Ella Schwarz, the donor's wife, is seated third from the right in the first row. Pictured in the first row on the far left is the artist Michael Fingesten, who was interned in Ferramonti from November 13, 1941 to October 8, 1943. During this time, he taught art classes to the children.
- Event History
- The Pentcho was an 85 year-old paddlewheel steamer hired by the Revisionist Zionist movement to bring Jewish refugees to Palestine. It departed from Bratislava on May 18, 1940 with some 400 Slovakian Jews and proceeded down the Danube. A few weeks later it picked up over 100 Austrian Jews at the seaport of Sulina, bringing the total to some 510 Jewish refugees. The Pentcho left Sulina on September 21 and after a stormy crossing on the Black Sea, it passed the Dardanelles and reached the Greek port of Mytilene (Metelin) on the island of Lesbos.
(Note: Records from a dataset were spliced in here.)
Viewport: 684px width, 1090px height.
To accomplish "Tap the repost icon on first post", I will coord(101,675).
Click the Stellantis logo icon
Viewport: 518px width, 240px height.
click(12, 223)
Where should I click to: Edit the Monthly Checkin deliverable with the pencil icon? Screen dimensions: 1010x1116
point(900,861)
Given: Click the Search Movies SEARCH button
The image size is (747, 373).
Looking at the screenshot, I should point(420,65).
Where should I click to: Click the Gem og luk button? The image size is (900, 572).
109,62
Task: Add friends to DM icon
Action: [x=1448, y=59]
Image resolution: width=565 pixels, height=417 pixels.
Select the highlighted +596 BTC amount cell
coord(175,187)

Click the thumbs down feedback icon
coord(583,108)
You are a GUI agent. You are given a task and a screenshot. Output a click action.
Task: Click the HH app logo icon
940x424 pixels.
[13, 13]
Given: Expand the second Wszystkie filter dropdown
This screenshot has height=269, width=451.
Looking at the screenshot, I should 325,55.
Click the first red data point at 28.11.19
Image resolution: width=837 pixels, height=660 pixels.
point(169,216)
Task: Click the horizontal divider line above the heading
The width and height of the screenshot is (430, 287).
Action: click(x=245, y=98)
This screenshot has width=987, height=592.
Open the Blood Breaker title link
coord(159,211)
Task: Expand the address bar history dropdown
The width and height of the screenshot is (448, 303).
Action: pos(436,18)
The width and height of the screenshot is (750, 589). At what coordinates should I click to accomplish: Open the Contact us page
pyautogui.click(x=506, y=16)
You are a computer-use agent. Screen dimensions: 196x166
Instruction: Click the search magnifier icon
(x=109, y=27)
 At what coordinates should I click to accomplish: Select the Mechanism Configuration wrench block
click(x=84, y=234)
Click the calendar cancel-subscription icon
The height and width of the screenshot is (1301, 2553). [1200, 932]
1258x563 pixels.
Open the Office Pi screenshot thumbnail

After the ship was ordered to leave without refueling, the passengers wired the Committee for the Relief of Refugees (CRR) in Athens stating their predicament. They headed for the port of Piraeus, where the CRR arranged for a delivery of food and fuel. The Pentcho left Piraeus on October 3 and four days later reached the port of Rhodes where they were reprovisioned by the Italian authorities but ordered to leave the following day. A few days later, on October 9, the ship's boiler exploded, and the ship broke in two off of the deserted island of Kamilonissi in Dodecanese territory, then under Italian control. The passengers and crew were able to get ashore and off-load their supplies before the ship finally sank. Five men took the ship's only lifeboat to look for rescue. Though they were caught in a storm and lost their bearings, they were eventually rescued by a British destroyer and taken to Alexandria. When the CRR learned about the wreckage of the Pentcho, it alerted Greeks in Herakleion who then endeavored to have supplies delivered to the stranded refugees on Kamilonissi. On October 18 and 19, Italian authorities picked up the refugees on two sorties and brought them to the main island of Rhodes where they stayed for the next year and a quarter in a hastily constructed camp in the soccer stadium of Rhodes. Then, in January 1942, the refugees were transferred to the Ferramonti internment camp in southern Italy. They were kept there until the Allies captured Italy. Most of the Pentcho's passengers arrived in Palestine in June 1944, but twenty-four of them were among the 1000 refugees brought to the US in 1944 aboard the SS Henry Gibbins and sheltered at Fort Ontario. The Pentcho was the last illegal immigrant ship sponsored by the Revisionist Zionist movement. Afterwards illegal immigration to Palestine was organized by the Mossad, the Organization for Illegal Immigration.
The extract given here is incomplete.